Data extracted from a collection
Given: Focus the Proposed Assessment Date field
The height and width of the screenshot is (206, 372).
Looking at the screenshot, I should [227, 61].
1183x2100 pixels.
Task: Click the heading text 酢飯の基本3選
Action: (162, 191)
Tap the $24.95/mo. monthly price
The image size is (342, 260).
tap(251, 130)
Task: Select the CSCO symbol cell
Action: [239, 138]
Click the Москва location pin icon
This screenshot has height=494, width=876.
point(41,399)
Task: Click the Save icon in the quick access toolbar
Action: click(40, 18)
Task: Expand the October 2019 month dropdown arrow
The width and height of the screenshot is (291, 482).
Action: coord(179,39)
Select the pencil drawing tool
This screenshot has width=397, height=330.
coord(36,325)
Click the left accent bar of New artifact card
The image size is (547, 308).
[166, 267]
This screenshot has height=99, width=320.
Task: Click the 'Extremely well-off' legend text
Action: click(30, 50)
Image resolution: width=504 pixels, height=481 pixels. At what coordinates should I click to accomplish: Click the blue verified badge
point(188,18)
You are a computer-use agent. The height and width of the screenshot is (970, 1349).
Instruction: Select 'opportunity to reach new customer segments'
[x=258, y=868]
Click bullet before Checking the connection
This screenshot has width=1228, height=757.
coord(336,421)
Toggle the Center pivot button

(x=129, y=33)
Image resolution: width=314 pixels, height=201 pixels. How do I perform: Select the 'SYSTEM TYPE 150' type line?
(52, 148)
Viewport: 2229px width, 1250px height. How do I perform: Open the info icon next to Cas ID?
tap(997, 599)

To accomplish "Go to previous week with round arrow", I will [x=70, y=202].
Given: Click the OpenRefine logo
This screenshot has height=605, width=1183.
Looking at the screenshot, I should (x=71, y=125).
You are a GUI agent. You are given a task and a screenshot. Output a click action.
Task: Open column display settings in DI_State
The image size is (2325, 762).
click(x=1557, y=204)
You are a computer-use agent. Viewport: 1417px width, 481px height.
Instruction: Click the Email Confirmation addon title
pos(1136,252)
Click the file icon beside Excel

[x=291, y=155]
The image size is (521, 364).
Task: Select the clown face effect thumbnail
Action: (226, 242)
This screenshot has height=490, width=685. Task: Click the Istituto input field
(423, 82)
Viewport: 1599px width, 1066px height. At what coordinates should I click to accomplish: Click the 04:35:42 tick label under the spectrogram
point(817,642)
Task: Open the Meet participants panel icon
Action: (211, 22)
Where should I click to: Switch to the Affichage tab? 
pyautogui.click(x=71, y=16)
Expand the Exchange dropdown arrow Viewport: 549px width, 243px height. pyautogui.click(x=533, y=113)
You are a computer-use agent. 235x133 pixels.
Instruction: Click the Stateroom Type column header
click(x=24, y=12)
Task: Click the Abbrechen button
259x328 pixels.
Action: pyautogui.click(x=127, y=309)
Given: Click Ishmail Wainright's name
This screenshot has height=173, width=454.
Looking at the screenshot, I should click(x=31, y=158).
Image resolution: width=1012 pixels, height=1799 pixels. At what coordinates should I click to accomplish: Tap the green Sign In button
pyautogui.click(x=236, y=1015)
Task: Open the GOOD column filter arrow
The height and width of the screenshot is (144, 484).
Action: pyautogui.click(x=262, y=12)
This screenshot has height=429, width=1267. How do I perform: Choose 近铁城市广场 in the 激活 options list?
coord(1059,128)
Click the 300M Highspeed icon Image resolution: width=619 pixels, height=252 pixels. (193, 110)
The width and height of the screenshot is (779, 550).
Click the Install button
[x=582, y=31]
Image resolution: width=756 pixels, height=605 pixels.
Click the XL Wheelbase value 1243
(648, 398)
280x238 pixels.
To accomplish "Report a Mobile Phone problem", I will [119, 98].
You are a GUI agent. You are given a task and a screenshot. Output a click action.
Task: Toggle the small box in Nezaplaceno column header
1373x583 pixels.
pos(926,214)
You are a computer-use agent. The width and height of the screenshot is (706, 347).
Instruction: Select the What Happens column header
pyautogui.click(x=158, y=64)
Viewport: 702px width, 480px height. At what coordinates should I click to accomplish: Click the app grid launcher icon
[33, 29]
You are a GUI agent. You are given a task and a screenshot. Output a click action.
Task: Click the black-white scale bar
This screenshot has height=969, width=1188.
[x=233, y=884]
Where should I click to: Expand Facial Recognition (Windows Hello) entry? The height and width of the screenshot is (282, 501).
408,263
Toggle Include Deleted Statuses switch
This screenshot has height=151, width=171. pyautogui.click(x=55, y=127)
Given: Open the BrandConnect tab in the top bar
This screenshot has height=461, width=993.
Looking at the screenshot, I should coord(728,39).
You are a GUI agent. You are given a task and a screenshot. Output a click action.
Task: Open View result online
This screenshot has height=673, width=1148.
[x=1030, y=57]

ASSIGNMENT → Write the data out again, verbatim.

ANSWER BOX →
Given: Focus the Proposed Assessment Date field
The height and width of the screenshot is (206, 372).
Looking at the screenshot, I should [227, 61].
1183x2100 pixels.
Task: Click the heading text 酢飯の基本3選
Action: (162, 191)
Tap the $24.95/mo. monthly price
The image size is (342, 260).
tap(251, 130)
Task: Select the CSCO symbol cell
Action: [239, 138]
Click the Москва location pin icon
This screenshot has height=494, width=876.
point(41,399)
Task: Click the Save icon in the quick access toolbar
Action: click(40, 18)
Task: Expand the October 2019 month dropdown arrow
The width and height of the screenshot is (291, 482).
Action: coord(179,39)
Select the pencil drawing tool
This screenshot has width=397, height=330.
coord(36,325)
Click the left accent bar of New artifact card
The image size is (547, 308).
[166, 267]
This screenshot has height=99, width=320.
Task: Click the 'Extremely well-off' legend text
Action: click(30, 50)
Image resolution: width=504 pixels, height=481 pixels. At what coordinates should I click to accomplish: Click the blue verified badge
point(188,18)
You are a computer-use agent. The height and width of the screenshot is (970, 1349).
Instruction: Select 'opportunity to reach new customer segments'
[x=258, y=868]
Click bullet before Checking the connection
This screenshot has width=1228, height=757.
coord(336,421)
Toggle the Center pivot button

(x=129, y=33)
Image resolution: width=314 pixels, height=201 pixels. How do I perform: Select the 'SYSTEM TYPE 150' type line?
(52, 148)
Viewport: 2229px width, 1250px height. How do I perform: Open the info icon next to Cas ID?
tap(997, 599)

To accomplish "Go to previous week with round arrow", I will [x=70, y=202].
Given: Click the OpenRefine logo
This screenshot has height=605, width=1183.
Looking at the screenshot, I should (x=71, y=125).
You are a GUI agent. You are given a task and a screenshot. Output a click action.
Task: Open column display settings in DI_State
The image size is (2325, 762).
click(x=1557, y=204)
You are a computer-use agent. Viewport: 1417px width, 481px height.
Instruction: Click the Email Confirmation addon title
pos(1136,252)
Click the file icon beside Excel

[x=291, y=155]
The image size is (521, 364).
Task: Select the clown face effect thumbnail
Action: (226, 242)
This screenshot has height=490, width=685. Task: Click the Istituto input field
(423, 82)
Viewport: 1599px width, 1066px height. At what coordinates should I click to accomplish: Click the 04:35:42 tick label under the spectrogram
point(817,642)
Task: Open the Meet participants panel icon
Action: (211, 22)
Where should I click to: Switch to the Affichage tab? 
pyautogui.click(x=71, y=16)
Expand the Exchange dropdown arrow Viewport: 549px width, 243px height. pyautogui.click(x=533, y=113)
You are a computer-use agent. 235x133 pixels.
Instruction: Click the Stateroom Type column header
click(x=24, y=12)
Task: Click the Abbrechen button
259x328 pixels.
Action: pyautogui.click(x=127, y=309)
Given: Click Ishmail Wainright's name
This screenshot has height=173, width=454.
Looking at the screenshot, I should click(x=31, y=158).
Image resolution: width=1012 pixels, height=1799 pixels. At what coordinates should I click to accomplish: Tap the green Sign In button
pyautogui.click(x=236, y=1015)
Task: Open the GOOD column filter arrow
The height and width of the screenshot is (144, 484).
Action: pyautogui.click(x=262, y=12)
This screenshot has height=429, width=1267. How do I perform: Choose 近铁城市广场 in the 激活 options list?
coord(1059,128)
Click the 300M Highspeed icon Image resolution: width=619 pixels, height=252 pixels. (193, 110)
The width and height of the screenshot is (779, 550).
Click the Install button
[x=582, y=31]
Image resolution: width=756 pixels, height=605 pixels.
Click the XL Wheelbase value 1243
(648, 398)
280x238 pixels.
To accomplish "Report a Mobile Phone problem", I will [119, 98].
You are a GUI agent. You are given a task and a screenshot. Output a click action.
Task: Toggle the small box in Nezaplaceno column header
1373x583 pixels.
pos(926,214)
You are a computer-use agent. The width and height of the screenshot is (706, 347).
Instruction: Select the What Happens column header
pyautogui.click(x=158, y=64)
Viewport: 702px width, 480px height. At what coordinates should I click to accomplish: Click the app grid launcher icon
[33, 29]
You are a GUI agent. You are given a task and a screenshot. Output a click action.
Task: Click the black-white scale bar
This screenshot has height=969, width=1188.
[x=233, y=884]
Where should I click to: Expand Facial Recognition (Windows Hello) entry? The height and width of the screenshot is (282, 501).
408,263
Toggle Include Deleted Statuses switch
This screenshot has height=151, width=171. pyautogui.click(x=55, y=127)
Given: Open the BrandConnect tab in the top bar
This screenshot has height=461, width=993.
Looking at the screenshot, I should coord(728,39).
You are a GUI agent. You are given a task and a screenshot. Output a click action.
Task: Open View result online
This screenshot has height=673, width=1148.
[x=1030, y=57]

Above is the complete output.